Written task A:
Answer these questions about the passage on the child sponsorship program in Campo Muslim:
(i) After three years in the program, how did the average monthly household income of CCF members compare with the community average?
(ii) What work does Taya do?
(iii) Why did recipient families have a strong material interest in the program's continuation?

Although this support represented more material assistance than provided by any other agency or association in Campo Muslim, the tangible results of the program as of 1986 were questionable, even perverse.[11] CCF-sponsored children did tend to be members of some of
the poorest families in the community, but after three years of participation in the program, the average monthly household income of CCF members remained well below the community average.[12] Child sponsorship arrangements had also generated new tensions and dependencies in the community.
The often ambivalent attitudes of recipients toward the CCF program were revealed most clearly to me in a conversation I had with a couple living in the very poorest interior portion of Campo Muslim. When I arrived at their house seeking census information, Andig, a laborer caring for his four-month-old son while his wife was away, invited me in. While we were talking, his wife, Taya, returned from bathing. She wrapped her wet hair in a piece of cloth, then sat and began to breast-feed her baby. As the baby nursed, Taya took a small packet of tobacco from underneath her malong (skirt), sprinkled some tobacco on a strip of newspaper, and rolled a long thin cigarette. She joined the conversation, supplementing her husband's often hesitant responses with animated comments.
She told me, "I have borne seven children but only three survive. I have my own work as a labandera [washerwoman]. I earn as much in a day as my husband." When I asked her about CCF, Taya complained about the program and brought letters and pictures from her child's sponsor to show me. I translated the letters for her and she had questions: "Is it true, as some of the ustadzes say, that children in the CCF program are sometimes sold to foreigners"? I told her I didn't think that was true. "Is it true that the Sisters change the children's names to Christian names in their letters to their sponsors"? I told her I did not know whether that happened but that many of the sponsors were not aware that the children they sponsored were Muslims, or even that they lived with their families. "What is the real reason that the sponsors' names are torn off the envelopes before their letters are given to the children?" she asked. I said that I thought it was because the CCF wanted to be able to control the correspondence between sponsors and recipient families. "You know," she said, "the sponsor of the daughter of Babu Amina visited them a few months ago. She was an old woman from America. After that woman left, Amina and her husband enlarged their house. I heard she was given one hundred dollars by the sponsor. Tell me, how can I invite the sponsor of my child to visit?" I had no answer.
Program recipients viewed themselves as clients receiving resources from mysterious and powerful outsiders. They reciprocated with the
deference, obedience, and attendance required to maintain the relationship. They complained about their powerless position vis-à-vis the program workers above them and the foreign sponsors beyond their reach, but they also defended the program against those who would remove it from the community. As it was the only source of external funding available to them, recipient families expressed a strong material interest in its continuation.

Written task B: Report every line of the records that contains the string "size". Case counts.

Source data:
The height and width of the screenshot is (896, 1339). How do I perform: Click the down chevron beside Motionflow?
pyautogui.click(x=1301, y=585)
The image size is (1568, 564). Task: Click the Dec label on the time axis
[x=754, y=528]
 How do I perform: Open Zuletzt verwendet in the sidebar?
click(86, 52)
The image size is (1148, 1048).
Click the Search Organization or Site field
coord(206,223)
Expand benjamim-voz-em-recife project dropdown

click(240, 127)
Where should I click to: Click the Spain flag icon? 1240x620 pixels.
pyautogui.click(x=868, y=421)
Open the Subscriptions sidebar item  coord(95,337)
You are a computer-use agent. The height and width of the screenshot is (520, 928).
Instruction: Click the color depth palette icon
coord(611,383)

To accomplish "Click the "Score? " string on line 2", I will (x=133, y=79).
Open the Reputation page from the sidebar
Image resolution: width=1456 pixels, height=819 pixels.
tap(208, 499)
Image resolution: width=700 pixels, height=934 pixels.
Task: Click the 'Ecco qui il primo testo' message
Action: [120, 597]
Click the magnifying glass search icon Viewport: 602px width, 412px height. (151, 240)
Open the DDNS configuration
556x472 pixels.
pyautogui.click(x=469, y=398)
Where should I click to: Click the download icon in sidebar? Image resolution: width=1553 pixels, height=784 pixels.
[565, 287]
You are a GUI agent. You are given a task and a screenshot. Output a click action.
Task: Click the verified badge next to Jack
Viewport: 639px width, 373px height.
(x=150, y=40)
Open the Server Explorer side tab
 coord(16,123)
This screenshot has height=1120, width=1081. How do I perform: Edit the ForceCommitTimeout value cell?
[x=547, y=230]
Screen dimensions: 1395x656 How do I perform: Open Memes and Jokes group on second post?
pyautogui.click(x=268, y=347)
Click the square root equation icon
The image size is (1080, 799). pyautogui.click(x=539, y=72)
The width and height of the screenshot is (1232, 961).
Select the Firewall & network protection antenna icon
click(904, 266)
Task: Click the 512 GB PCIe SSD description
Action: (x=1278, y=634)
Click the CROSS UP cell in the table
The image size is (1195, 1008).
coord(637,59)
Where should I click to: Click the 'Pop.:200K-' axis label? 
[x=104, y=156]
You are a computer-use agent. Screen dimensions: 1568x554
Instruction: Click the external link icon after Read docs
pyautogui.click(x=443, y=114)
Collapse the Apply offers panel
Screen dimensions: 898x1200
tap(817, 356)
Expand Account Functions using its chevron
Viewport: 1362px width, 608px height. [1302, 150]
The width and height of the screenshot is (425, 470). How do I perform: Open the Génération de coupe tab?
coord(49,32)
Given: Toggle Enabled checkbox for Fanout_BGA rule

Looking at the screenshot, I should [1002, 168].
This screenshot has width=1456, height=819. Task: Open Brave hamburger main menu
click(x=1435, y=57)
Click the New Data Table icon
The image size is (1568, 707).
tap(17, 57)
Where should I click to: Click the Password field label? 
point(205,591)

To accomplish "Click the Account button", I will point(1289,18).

Problem solution A:
(i) It remained well below the community average.
(ii) She works as a labandera, or washerwoman.
(iii) The program was the only source of external funding available to them.

Problem solution B:
The image size is (1568, 564). Task: Click the Dec label on the time axis
The image size is (1148, 1048).
The image size is (1080, 799). pyautogui.click(x=539, y=72)
The image size is (1195, 1008).
The image size is (1568, 707).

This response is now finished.